アメリカの景気の現状を示す先月の雇用統計が発表され、農業分野以外の就業者は13万人の増加にとどまり、伸びが一段と鈍りました。比較的順調とされてきた雇用環境にも、米中貿易摩擦の影響が表れてきたとみられています。
アメリカ労働省が6日発表した先月の雇用統計は、農業分野以外の就業者が、前の月と比べて13万人の増加にとどまり、市場予想を大きく下回りました。
景気拡大の目安とされる20万人を4か月連続で下回り、前の月の増加幅の15万9000人からも減って、一段と伸びが鈍くなりました。

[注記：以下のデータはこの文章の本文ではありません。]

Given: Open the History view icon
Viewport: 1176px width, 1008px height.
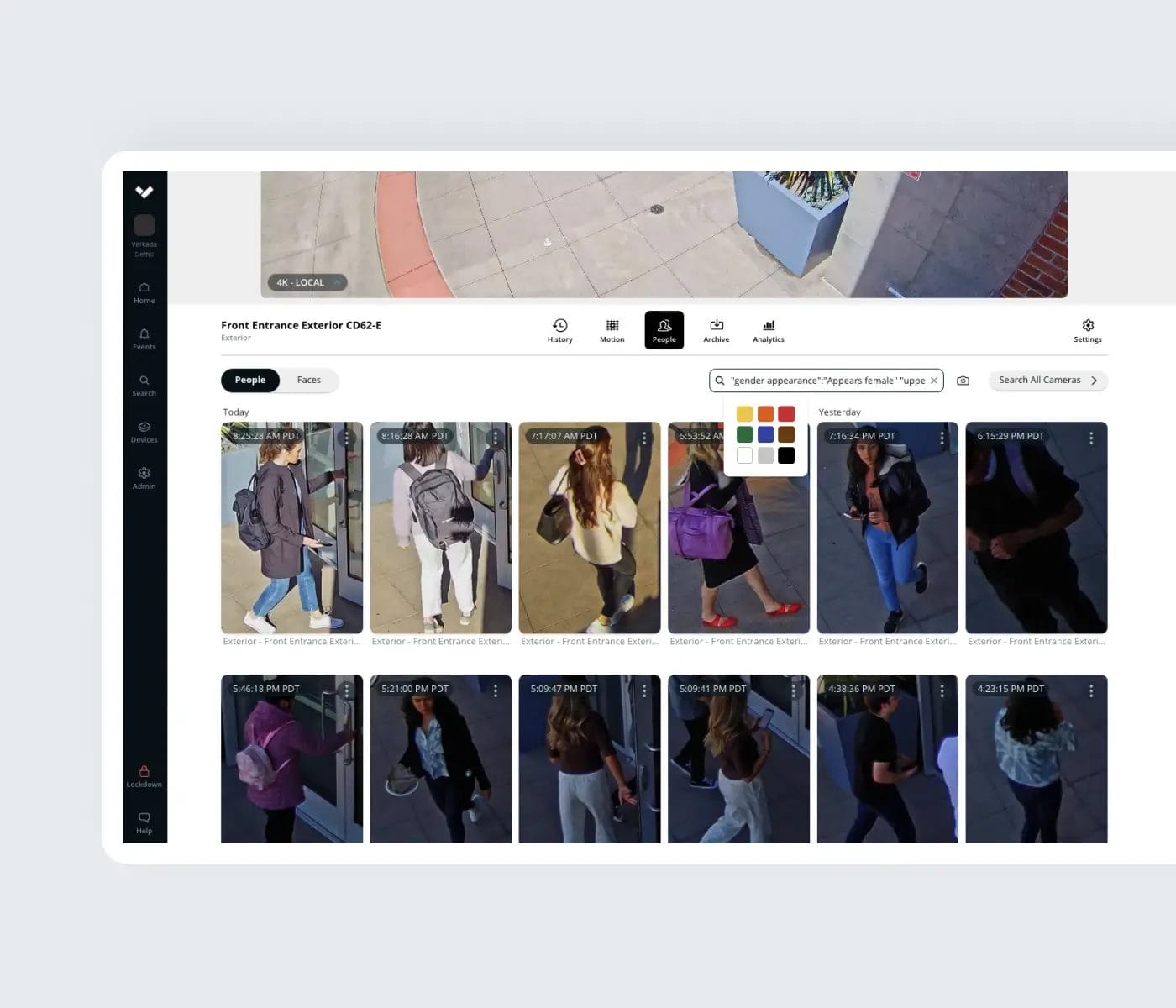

「小売り」や「輸送」などの業種で就業者が減少したことが影響しています。
一方、失業率は、前の月と同じ3.7%のままでした。アメリカでは、中国との貿易摩擦による景気減速の懸念から、企業が設備投資を抑制する動きが出ていますが、比較的順調とされてきた雇用環境にも、影響が表れてきたとみられています。
中央銀行にあたるFRB=連邦準備制度理事会のパウエル議長は、景気の拡大を維持するために、追加の利下げに踏み切る可能性を示唆していますが、重要な指標と位置づける雇用統計の結果を踏まえて、今月17日からの会合で、どのような判断をするのか、注目されます。